Segment Start: DATA UNDER STUDY
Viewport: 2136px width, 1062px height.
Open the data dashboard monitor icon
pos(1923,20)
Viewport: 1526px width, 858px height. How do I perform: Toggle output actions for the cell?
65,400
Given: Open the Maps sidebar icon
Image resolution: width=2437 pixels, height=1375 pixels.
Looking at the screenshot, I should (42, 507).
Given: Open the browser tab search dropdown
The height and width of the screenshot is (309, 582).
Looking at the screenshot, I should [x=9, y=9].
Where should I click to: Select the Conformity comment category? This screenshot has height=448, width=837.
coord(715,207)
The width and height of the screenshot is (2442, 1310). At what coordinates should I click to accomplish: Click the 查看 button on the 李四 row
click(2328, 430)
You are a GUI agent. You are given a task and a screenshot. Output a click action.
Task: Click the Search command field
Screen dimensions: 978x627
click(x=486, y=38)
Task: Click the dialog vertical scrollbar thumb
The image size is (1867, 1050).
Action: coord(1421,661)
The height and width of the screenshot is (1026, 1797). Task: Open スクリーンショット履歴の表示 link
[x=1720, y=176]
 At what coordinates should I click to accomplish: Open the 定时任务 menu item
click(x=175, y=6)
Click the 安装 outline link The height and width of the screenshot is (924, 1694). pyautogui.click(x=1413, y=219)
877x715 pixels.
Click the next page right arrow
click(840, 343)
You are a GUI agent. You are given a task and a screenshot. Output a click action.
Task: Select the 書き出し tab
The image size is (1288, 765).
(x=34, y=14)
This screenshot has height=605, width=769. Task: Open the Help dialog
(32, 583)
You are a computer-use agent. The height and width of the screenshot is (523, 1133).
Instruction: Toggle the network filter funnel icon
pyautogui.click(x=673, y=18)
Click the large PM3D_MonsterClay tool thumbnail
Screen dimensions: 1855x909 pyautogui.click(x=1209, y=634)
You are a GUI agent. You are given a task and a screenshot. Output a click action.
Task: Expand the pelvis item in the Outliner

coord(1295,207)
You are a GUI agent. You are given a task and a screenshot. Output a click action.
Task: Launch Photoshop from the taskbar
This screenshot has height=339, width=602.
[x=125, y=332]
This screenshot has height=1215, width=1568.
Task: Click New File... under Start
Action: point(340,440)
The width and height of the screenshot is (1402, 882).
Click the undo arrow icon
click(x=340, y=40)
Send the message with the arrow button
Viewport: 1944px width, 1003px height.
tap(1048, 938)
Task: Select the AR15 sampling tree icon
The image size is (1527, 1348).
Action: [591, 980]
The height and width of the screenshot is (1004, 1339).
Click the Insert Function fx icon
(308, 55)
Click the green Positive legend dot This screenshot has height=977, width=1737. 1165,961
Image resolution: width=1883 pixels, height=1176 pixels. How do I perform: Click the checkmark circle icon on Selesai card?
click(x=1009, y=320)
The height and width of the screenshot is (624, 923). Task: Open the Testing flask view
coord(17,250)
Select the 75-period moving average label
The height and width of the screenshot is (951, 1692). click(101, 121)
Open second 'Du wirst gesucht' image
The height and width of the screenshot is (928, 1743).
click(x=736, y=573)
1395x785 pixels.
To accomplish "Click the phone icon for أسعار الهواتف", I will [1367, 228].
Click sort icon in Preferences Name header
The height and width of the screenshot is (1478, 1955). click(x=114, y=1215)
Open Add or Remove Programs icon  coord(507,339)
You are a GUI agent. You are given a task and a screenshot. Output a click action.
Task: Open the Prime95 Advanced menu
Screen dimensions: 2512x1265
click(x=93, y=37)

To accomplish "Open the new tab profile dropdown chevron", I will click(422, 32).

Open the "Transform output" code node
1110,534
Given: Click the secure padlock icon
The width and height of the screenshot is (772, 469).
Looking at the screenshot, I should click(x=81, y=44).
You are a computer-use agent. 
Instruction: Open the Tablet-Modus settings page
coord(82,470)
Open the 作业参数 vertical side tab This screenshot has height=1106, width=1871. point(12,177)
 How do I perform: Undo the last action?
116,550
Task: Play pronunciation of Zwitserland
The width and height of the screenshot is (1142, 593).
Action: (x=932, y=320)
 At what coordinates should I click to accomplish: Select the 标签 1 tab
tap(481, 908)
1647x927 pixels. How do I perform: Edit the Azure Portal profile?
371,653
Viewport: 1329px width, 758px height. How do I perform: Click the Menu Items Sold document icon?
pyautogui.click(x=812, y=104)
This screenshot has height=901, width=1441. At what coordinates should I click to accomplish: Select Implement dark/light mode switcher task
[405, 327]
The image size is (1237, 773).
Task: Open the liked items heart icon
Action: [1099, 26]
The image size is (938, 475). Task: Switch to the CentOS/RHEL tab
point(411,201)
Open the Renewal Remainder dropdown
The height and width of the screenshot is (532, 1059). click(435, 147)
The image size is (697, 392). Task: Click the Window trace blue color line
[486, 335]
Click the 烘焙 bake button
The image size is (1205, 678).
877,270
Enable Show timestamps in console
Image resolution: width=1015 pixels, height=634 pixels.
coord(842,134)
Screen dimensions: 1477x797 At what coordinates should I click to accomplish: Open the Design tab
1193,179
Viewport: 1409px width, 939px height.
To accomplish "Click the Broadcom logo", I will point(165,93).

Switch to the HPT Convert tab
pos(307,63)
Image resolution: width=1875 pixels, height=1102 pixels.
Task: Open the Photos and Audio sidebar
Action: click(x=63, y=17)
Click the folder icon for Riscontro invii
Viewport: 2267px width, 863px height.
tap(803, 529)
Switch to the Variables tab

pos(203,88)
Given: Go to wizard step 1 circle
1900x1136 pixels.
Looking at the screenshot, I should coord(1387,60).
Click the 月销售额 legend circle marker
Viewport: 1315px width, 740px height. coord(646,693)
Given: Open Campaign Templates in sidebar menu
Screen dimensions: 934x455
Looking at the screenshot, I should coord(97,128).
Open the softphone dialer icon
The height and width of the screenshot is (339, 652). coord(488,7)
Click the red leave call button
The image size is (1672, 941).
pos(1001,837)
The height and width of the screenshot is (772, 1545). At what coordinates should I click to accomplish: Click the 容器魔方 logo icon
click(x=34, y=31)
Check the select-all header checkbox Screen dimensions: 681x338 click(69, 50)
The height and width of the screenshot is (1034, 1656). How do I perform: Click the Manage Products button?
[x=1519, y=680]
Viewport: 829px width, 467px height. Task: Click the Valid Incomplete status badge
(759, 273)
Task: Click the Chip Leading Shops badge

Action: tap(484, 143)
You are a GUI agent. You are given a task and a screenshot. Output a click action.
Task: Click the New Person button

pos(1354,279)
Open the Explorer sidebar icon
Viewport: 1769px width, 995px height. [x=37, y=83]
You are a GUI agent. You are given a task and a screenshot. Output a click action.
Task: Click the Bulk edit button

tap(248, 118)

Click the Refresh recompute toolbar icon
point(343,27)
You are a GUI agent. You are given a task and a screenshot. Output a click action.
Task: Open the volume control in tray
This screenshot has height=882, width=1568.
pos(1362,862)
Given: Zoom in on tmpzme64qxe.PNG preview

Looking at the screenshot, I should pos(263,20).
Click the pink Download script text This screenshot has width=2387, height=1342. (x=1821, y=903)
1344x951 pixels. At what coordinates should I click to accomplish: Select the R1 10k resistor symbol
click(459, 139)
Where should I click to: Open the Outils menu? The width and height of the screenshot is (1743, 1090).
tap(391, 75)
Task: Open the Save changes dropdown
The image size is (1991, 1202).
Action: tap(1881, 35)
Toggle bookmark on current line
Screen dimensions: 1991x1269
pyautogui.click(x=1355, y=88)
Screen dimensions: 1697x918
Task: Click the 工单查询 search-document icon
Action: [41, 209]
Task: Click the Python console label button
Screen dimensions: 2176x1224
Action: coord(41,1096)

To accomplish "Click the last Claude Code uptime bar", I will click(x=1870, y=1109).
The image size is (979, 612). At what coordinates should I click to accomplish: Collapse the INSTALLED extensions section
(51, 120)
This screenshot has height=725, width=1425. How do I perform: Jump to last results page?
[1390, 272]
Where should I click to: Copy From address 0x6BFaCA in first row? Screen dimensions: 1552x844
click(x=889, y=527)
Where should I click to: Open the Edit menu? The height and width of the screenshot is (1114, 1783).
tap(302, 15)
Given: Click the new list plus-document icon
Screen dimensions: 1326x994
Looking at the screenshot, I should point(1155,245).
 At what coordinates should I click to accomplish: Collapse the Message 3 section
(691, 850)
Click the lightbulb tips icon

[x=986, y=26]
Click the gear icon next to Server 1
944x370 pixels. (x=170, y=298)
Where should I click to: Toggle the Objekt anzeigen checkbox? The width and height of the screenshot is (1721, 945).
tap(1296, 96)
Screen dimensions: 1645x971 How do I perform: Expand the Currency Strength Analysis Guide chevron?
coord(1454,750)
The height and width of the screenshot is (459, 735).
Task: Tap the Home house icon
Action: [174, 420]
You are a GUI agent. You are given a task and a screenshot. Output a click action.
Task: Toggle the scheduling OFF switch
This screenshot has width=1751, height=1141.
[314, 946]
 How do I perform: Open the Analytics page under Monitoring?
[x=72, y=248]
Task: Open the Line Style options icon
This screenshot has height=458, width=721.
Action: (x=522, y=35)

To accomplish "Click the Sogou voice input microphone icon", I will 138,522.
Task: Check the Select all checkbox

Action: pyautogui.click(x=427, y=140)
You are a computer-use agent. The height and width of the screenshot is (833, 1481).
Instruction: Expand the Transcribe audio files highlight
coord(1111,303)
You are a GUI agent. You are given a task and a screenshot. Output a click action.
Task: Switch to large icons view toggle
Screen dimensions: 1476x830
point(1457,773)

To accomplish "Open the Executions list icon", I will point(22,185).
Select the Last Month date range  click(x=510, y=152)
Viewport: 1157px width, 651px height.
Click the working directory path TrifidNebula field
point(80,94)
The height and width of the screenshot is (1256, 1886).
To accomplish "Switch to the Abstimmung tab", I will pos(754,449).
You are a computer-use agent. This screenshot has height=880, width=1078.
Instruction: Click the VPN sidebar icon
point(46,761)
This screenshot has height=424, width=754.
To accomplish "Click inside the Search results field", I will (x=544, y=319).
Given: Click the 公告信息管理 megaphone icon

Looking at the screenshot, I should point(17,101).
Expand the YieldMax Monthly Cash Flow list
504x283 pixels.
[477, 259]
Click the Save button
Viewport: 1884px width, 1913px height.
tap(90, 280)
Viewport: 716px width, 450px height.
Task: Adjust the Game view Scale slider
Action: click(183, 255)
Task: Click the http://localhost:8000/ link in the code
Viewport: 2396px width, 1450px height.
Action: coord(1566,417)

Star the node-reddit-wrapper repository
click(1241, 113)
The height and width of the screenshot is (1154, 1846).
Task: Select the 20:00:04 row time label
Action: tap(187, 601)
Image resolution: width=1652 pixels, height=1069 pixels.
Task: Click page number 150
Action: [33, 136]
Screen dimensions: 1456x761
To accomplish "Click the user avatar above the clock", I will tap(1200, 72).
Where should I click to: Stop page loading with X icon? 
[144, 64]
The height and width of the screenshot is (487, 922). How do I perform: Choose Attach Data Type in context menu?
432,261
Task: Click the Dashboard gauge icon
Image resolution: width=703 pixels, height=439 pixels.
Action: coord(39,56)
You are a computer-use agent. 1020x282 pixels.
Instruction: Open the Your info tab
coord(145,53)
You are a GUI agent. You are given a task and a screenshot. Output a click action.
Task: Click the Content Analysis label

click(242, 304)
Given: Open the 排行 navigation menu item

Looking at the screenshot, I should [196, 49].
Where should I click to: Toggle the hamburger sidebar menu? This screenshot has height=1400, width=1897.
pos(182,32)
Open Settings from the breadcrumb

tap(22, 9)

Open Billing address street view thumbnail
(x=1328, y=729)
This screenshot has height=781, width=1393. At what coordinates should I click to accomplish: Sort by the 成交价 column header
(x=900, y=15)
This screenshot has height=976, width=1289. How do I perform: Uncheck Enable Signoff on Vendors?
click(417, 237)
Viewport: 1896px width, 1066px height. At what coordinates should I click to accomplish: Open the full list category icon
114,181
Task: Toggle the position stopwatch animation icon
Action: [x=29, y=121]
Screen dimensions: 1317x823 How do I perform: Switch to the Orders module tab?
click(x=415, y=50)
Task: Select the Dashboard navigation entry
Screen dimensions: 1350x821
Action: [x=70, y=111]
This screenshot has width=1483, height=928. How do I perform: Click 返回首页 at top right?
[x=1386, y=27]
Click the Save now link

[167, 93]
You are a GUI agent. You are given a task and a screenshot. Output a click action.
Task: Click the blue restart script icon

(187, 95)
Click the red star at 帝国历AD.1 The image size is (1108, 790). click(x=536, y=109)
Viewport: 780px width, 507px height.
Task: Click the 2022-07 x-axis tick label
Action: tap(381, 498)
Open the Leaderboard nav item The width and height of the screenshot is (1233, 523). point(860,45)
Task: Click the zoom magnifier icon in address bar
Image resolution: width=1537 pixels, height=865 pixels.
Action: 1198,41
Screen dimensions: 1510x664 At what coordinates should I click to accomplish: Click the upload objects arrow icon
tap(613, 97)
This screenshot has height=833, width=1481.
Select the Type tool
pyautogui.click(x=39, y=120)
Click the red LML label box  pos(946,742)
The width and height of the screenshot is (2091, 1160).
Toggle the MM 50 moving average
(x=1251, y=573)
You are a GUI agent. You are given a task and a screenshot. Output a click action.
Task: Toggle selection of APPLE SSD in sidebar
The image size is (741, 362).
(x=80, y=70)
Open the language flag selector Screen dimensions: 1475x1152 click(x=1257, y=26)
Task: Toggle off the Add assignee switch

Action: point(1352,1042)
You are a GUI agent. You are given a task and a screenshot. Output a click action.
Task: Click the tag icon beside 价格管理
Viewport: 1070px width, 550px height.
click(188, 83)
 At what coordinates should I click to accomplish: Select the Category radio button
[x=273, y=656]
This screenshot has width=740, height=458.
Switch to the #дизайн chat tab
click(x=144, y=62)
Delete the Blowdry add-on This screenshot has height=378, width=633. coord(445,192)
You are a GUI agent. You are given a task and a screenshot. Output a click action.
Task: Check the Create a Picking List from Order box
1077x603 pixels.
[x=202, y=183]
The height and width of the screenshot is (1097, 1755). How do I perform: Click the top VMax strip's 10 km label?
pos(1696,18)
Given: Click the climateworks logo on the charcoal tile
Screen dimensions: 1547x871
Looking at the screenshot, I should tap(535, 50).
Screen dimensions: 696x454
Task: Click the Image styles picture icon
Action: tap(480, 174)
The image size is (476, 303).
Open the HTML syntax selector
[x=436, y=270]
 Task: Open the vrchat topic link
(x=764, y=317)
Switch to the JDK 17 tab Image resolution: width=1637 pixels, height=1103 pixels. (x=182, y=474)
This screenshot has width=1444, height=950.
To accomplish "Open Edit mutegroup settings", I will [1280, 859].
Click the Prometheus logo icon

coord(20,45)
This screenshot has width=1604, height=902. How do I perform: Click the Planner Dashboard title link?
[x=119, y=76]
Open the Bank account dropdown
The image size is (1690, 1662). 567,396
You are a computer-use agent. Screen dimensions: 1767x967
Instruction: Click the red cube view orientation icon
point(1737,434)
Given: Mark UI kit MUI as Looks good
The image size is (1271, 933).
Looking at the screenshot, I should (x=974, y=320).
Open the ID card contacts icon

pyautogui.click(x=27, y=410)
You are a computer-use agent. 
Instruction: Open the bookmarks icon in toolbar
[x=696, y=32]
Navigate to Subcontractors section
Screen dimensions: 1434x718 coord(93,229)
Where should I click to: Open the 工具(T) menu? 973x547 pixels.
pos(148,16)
Segment End: DATA UNDER STUDY
WHAT NEEDS TO BE DONE - After locating the line with "Task: Toggle selection" above, return that line and every later line through the one with "Task: Click the tag icon beside 价格管理", word for word and with nothing else.

RESULT -
Task: Toggle selection of APPLE SSD in sidebar
The image size is (741, 362).
(x=80, y=70)
Open the language flag selector Screen dimensions: 1475x1152 click(x=1257, y=26)
Task: Toggle off the Add assignee switch

Action: point(1352,1042)
You are a GUI agent. You are given a task and a screenshot. Output a click action.
Task: Click the tag icon beside 价格管理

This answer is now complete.